======== TEXT BLOCK ========
The Pediatric Infectious Diseases Society (PIDS) promotes the health of children through prevention and control of infectious diseases worldwide. Murphy's leadership in the organization includes election as Council Member at Large (now known as the board of directors) for 2000–2004, and election as a member of the Nominations and Awards Committee from 2007 to 2009. She also was chair of the Training Programs Committee, a member of the Membership Committee, and served as the PIDS Liaison to both the Infectious Diseases Society of America (IDSA) Adult Infectious Disease Training Programs Committee, and the IDSA Public Health Committee.

Murphy served as the CDC representative for the FDA National Vaccine and Related Advisory Committee (NVRBAC) on licensure application of vaccines by Sanofi Pasteur (Pentacel, DTaP-IPV-Hib) (2007) and by Dynavax (Heplisav, hepatitis B.
========
▶ [THINGS TO DO]
A) List every committee named in the passage about Murphy.
B) Extract a span from the passage about Murphy, beginning at the words "Murphy served as" and stopping after the words "(Heplisav, hepatitis B.".
C) Extend the passage about Murphy, picking up right after its last sentence.
The passage about Murphy bears no relation to the items.
======== RECORDED DATA ========
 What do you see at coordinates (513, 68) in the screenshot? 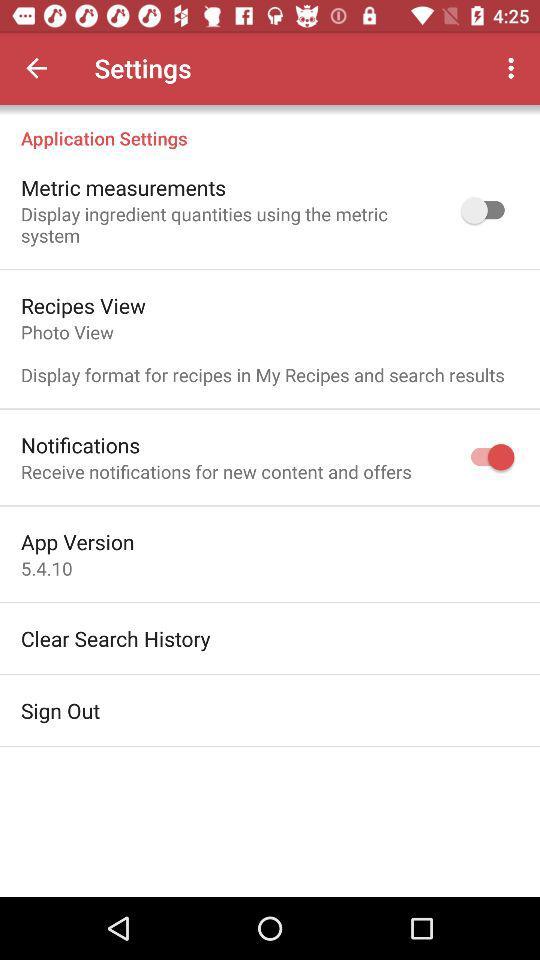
========
======== RECORDED DATA ========
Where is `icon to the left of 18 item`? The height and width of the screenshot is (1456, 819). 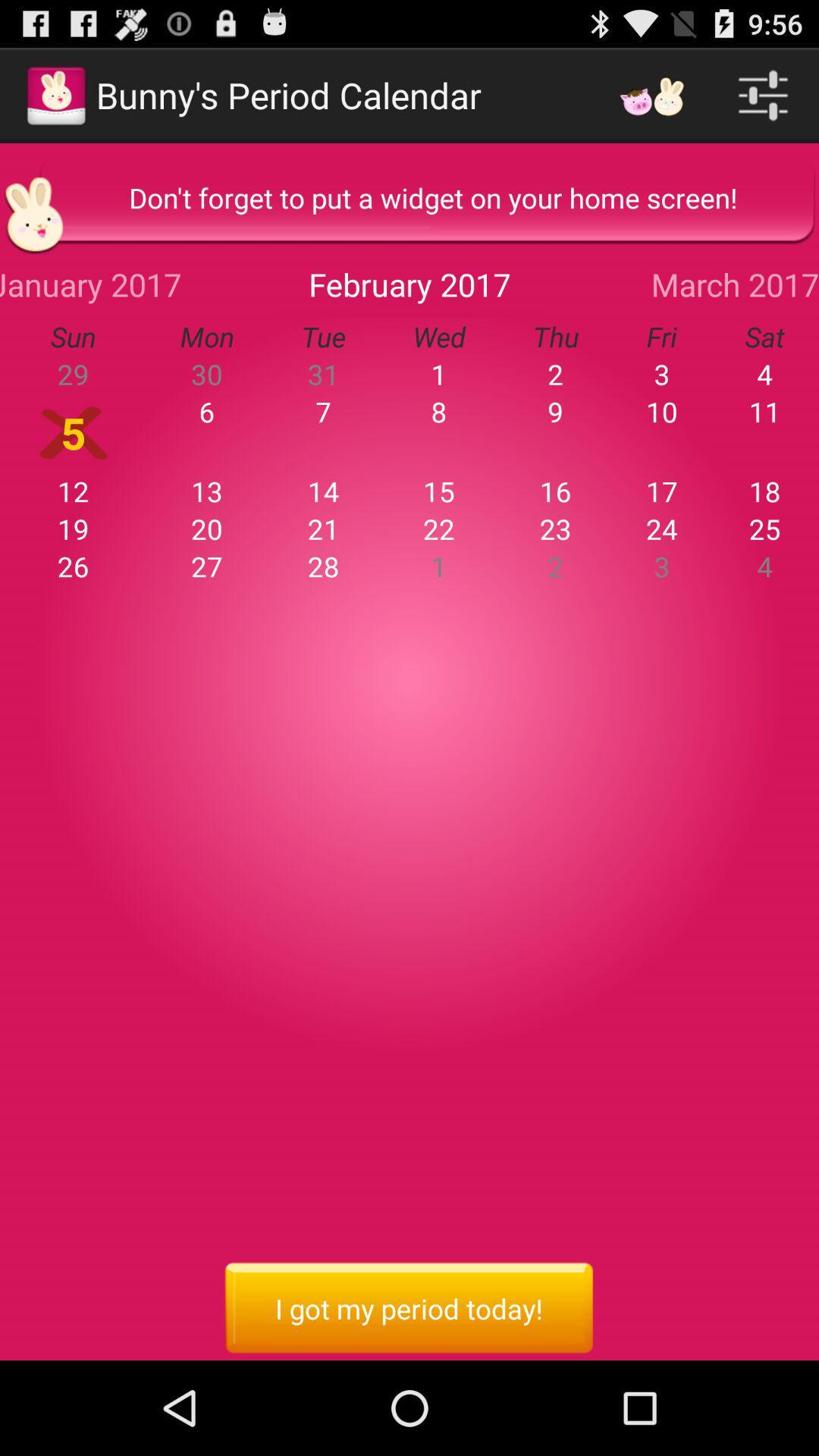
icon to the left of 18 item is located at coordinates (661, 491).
========
======== RECORDED DATA ========
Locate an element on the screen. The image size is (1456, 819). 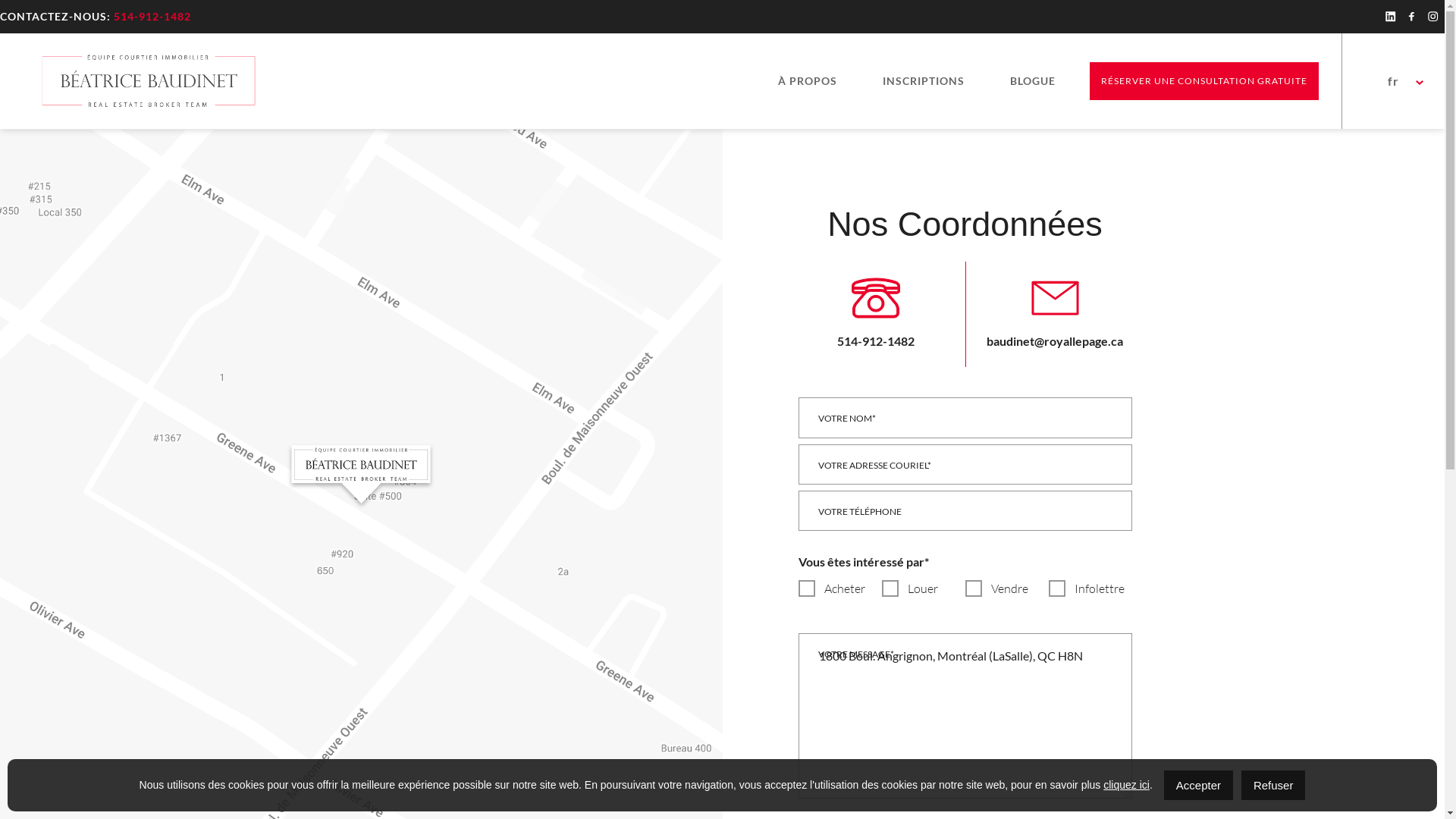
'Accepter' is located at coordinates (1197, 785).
========
▶ [RESPONSES]
A)
- Nominations and Awards Committee
- Training Programs Committee
- Membership Committee
- Infectious Diseases Society of America (IDSA) Adult Infectious Disease Training Programs Committee
- IDSA Public Health Committee
- FDA National Vaccine and Related Advisory Committee (NVRBAC)

B)
Murphy served as the CDC representative for the FDA National Vaccine and Related Advisory Committee (NVRBAC) on licensure application of vaccines by Sanofi Pasteur (Pentacel, DTaP-IPV-Hib) (2007) and by Dynavax (Heplisav, hepatitis B.

C)
Murphy served as the CDC representative and subject matter expert to the WHO Consultation on Preventing Perinatal Hepatitis B Transmission, (2010) and Optimizing Hepatitis B vaccination Schedules (2014–2015).

== Awards and honors ==
For her work uncovering the risk of Rotashield vaccine causing acute bowel obstruction in infants, Murphy received the United States Department of Health and Human Services Secretary's Award for Distinguished Service in 2000.

Murphy and her team on Rotashield vaccine was also recognized by the Charles Shepard Science Award presented by the CDC for the best manuscript on original research published in a reputable, peer-reviewed journal (i.e., Murphy et al., New England Journal of Medicine 2001.